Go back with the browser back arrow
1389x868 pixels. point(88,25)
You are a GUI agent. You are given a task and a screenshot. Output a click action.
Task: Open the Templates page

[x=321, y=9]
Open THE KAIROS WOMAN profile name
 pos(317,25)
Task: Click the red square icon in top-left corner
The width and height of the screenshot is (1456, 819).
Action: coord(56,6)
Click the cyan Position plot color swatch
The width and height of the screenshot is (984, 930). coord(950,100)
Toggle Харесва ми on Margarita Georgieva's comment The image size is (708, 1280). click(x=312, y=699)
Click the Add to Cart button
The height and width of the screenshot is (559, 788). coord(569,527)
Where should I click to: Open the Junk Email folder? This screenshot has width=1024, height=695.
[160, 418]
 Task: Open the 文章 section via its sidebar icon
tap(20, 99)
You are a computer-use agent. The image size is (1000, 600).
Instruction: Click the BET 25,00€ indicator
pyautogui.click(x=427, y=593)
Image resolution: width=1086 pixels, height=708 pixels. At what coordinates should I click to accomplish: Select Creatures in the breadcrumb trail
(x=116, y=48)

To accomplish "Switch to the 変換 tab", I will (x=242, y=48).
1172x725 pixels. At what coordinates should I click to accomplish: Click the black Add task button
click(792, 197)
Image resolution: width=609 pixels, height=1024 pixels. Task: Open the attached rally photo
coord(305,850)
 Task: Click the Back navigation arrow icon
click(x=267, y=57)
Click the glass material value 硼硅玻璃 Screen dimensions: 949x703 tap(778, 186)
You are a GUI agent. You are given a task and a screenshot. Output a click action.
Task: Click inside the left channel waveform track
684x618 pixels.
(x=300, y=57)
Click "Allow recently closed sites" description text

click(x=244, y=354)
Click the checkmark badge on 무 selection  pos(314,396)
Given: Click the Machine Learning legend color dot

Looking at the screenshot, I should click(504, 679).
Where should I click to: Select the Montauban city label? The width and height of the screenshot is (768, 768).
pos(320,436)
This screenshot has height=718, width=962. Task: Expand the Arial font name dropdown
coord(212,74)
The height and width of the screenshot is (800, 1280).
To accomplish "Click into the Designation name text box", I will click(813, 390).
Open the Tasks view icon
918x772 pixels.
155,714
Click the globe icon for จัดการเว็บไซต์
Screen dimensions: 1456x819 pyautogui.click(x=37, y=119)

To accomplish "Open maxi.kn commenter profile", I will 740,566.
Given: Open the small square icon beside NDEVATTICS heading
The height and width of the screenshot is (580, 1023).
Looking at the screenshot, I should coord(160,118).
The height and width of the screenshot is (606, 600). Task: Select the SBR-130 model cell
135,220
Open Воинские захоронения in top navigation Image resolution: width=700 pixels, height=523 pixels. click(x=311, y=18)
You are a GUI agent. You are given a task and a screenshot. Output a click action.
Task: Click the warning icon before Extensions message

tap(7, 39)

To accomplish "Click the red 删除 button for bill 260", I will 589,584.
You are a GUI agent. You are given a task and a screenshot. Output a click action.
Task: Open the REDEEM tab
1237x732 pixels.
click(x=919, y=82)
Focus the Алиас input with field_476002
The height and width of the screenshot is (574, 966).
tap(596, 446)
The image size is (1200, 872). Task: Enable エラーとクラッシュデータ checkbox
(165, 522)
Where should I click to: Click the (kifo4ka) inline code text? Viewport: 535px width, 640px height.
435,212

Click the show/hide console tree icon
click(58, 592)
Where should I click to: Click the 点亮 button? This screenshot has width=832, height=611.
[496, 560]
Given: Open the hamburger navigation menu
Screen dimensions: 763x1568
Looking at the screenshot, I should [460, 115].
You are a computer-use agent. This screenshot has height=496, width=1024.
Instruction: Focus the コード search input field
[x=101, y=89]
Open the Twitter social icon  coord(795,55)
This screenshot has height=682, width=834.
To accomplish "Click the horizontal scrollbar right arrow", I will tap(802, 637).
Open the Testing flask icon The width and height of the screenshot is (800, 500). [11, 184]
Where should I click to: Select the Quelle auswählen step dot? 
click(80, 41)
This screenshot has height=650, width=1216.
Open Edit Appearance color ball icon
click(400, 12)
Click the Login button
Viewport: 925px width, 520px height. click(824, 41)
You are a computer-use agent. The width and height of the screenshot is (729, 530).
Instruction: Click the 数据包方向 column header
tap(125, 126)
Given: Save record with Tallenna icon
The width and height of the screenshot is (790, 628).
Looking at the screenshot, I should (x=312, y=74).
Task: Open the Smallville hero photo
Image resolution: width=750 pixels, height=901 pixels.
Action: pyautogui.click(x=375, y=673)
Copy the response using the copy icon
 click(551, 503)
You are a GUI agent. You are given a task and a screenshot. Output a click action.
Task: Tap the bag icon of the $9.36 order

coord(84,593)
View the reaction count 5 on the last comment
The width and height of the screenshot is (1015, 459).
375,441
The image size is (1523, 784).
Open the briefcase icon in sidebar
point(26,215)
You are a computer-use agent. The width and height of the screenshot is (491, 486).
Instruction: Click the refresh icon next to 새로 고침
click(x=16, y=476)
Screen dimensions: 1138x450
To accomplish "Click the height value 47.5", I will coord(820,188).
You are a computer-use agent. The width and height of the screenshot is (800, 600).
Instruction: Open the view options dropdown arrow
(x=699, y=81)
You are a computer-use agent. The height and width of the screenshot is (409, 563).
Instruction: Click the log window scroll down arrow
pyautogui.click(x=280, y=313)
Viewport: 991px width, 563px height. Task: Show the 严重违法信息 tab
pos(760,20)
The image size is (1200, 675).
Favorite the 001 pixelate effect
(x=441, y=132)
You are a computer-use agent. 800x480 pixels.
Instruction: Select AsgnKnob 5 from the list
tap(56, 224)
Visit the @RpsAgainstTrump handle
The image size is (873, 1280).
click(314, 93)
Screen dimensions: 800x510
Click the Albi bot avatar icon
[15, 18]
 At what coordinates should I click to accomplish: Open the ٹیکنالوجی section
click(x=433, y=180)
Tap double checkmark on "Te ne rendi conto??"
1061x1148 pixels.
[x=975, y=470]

Work to complete:
Would you print each line of the listing again, unaltered?

Solution to the exercise:
Go back with the browser back arrow
1389x868 pixels. point(88,25)
You are a GUI agent. You are given a task and a screenshot. Output a click action.
Task: Open the Templates page

[x=321, y=9]
Open THE KAIROS WOMAN profile name
 pos(317,25)
Task: Click the red square icon in top-left corner
The width and height of the screenshot is (1456, 819).
Action: coord(56,6)
Click the cyan Position plot color swatch
The width and height of the screenshot is (984, 930). coord(950,100)
Toggle Харесва ми on Margarita Georgieva's comment The image size is (708, 1280). click(x=312, y=699)
Click the Add to Cart button
The height and width of the screenshot is (559, 788). coord(569,527)
Where should I click to: Open the Junk Email folder? This screenshot has width=1024, height=695.
[160, 418]
 Task: Open the 文章 section via its sidebar icon
tap(20, 99)
You are a computer-use agent. The image size is (1000, 600).
Instruction: Click the BET 25,00€ indicator
pyautogui.click(x=427, y=593)
Image resolution: width=1086 pixels, height=708 pixels. At what coordinates should I click to accomplish: Select Creatures in the breadcrumb trail
(x=116, y=48)

To accomplish "Switch to the 変換 tab", I will (x=242, y=48).
1172x725 pixels. At what coordinates should I click to accomplish: Click the black Add task button
click(792, 197)
Image resolution: width=609 pixels, height=1024 pixels. Task: Open the attached rally photo
coord(305,850)
 Task: Click the Back navigation arrow icon
click(x=267, y=57)
Click the glass material value 硼硅玻璃 Screen dimensions: 949x703 tap(778, 186)
You are a GUI agent. You are given a task and a screenshot. Output a click action.
Task: Click inside the left channel waveform track
684x618 pixels.
(x=300, y=57)
Click "Allow recently closed sites" description text

click(x=244, y=354)
Click the checkmark badge on 무 selection  pos(314,396)
Given: Click the Machine Learning legend color dot

Looking at the screenshot, I should click(504, 679).
Where should I click to: Select the Montauban city label? The width and height of the screenshot is (768, 768).
pos(320,436)
This screenshot has height=718, width=962. Task: Expand the Arial font name dropdown
coord(212,74)
The height and width of the screenshot is (800, 1280).
To accomplish "Click into the Designation name text box", I will click(813, 390).
Open the Tasks view icon
918x772 pixels.
155,714
Click the globe icon for จัดการเว็บไซต์
Screen dimensions: 1456x819 pyautogui.click(x=37, y=119)

To accomplish "Open maxi.kn commenter profile", I will 740,566.
Given: Open the small square icon beside NDEVATTICS heading
The height and width of the screenshot is (580, 1023).
Looking at the screenshot, I should coord(160,118).
The height and width of the screenshot is (606, 600). Task: Select the SBR-130 model cell
135,220
Open Воинские захоронения in top navigation Image resolution: width=700 pixels, height=523 pixels. click(x=311, y=18)
You are a GUI agent. You are given a task and a screenshot. Output a click action.
Task: Click the warning icon before Extensions message

tap(7, 39)

To accomplish "Click the red 删除 button for bill 260", I will 589,584.
You are a GUI agent. You are given a task and a screenshot. Output a click action.
Task: Open the REDEEM tab
1237x732 pixels.
click(x=919, y=82)
Focus the Алиас input with field_476002
The height and width of the screenshot is (574, 966).
tap(596, 446)
The image size is (1200, 872). Task: Enable エラーとクラッシュデータ checkbox
(165, 522)
Where should I click to: Click the (kifo4ka) inline code text? Viewport: 535px width, 640px height.
435,212

Click the show/hide console tree icon
click(58, 592)
Where should I click to: Click the 点亮 button? This screenshot has width=832, height=611.
[496, 560]
Given: Open the hamburger navigation menu
Screen dimensions: 763x1568
Looking at the screenshot, I should [460, 115].
You are a computer-use agent. This screenshot has height=496, width=1024.
Instruction: Focus the コード search input field
[x=101, y=89]
Open the Twitter social icon  coord(795,55)
This screenshot has height=682, width=834.
To accomplish "Click the horizontal scrollbar right arrow", I will tap(802, 637).
Open the Testing flask icon The width and height of the screenshot is (800, 500). [11, 184]
Where should I click to: Select the Quelle auswählen step dot? 
click(80, 41)
This screenshot has height=650, width=1216.
Open Edit Appearance color ball icon
click(400, 12)
Click the Login button
Viewport: 925px width, 520px height. click(824, 41)
You are a computer-use agent. The width and height of the screenshot is (729, 530).
Instruction: Click the 数据包方向 column header
tap(125, 126)
Given: Save record with Tallenna icon
The width and height of the screenshot is (790, 628).
Looking at the screenshot, I should (x=312, y=74).
Task: Open the Smallville hero photo
Image resolution: width=750 pixels, height=901 pixels.
Action: pyautogui.click(x=375, y=673)
Copy the response using the copy icon
 click(551, 503)
You are a GUI agent. You are given a task and a screenshot. Output a click action.
Task: Tap the bag icon of the $9.36 order

coord(84,593)
View the reaction count 5 on the last comment
The width and height of the screenshot is (1015, 459).
375,441
The image size is (1523, 784).
Open the briefcase icon in sidebar
point(26,215)
You are a computer-use agent. The width and height of the screenshot is (491, 486).
Instruction: Click the refresh icon next to 새로 고침
click(x=16, y=476)
Screen dimensions: 1138x450
To accomplish "Click the height value 47.5", I will coord(820,188).
You are a computer-use agent. The width and height of the screenshot is (800, 600).
Instruction: Open the view options dropdown arrow
(x=699, y=81)
You are a computer-use agent. The height and width of the screenshot is (409, 563).
Instruction: Click the log window scroll down arrow
pyautogui.click(x=280, y=313)
Viewport: 991px width, 563px height. Task: Show the 严重违法信息 tab
pos(760,20)
The image size is (1200, 675).
Favorite the 001 pixelate effect
(x=441, y=132)
You are a computer-use agent. 800x480 pixels.
Instruction: Select AsgnKnob 5 from the list
tap(56, 224)
Visit the @RpsAgainstTrump handle
The image size is (873, 1280).
click(314, 93)
Screen dimensions: 800x510
Click the Albi bot avatar icon
[15, 18]
 At what coordinates should I click to accomplish: Open the ٹیکنالوجی section
click(x=433, y=180)
Tap double checkmark on "Te ne rendi conto??"
1061x1148 pixels.
[x=975, y=470]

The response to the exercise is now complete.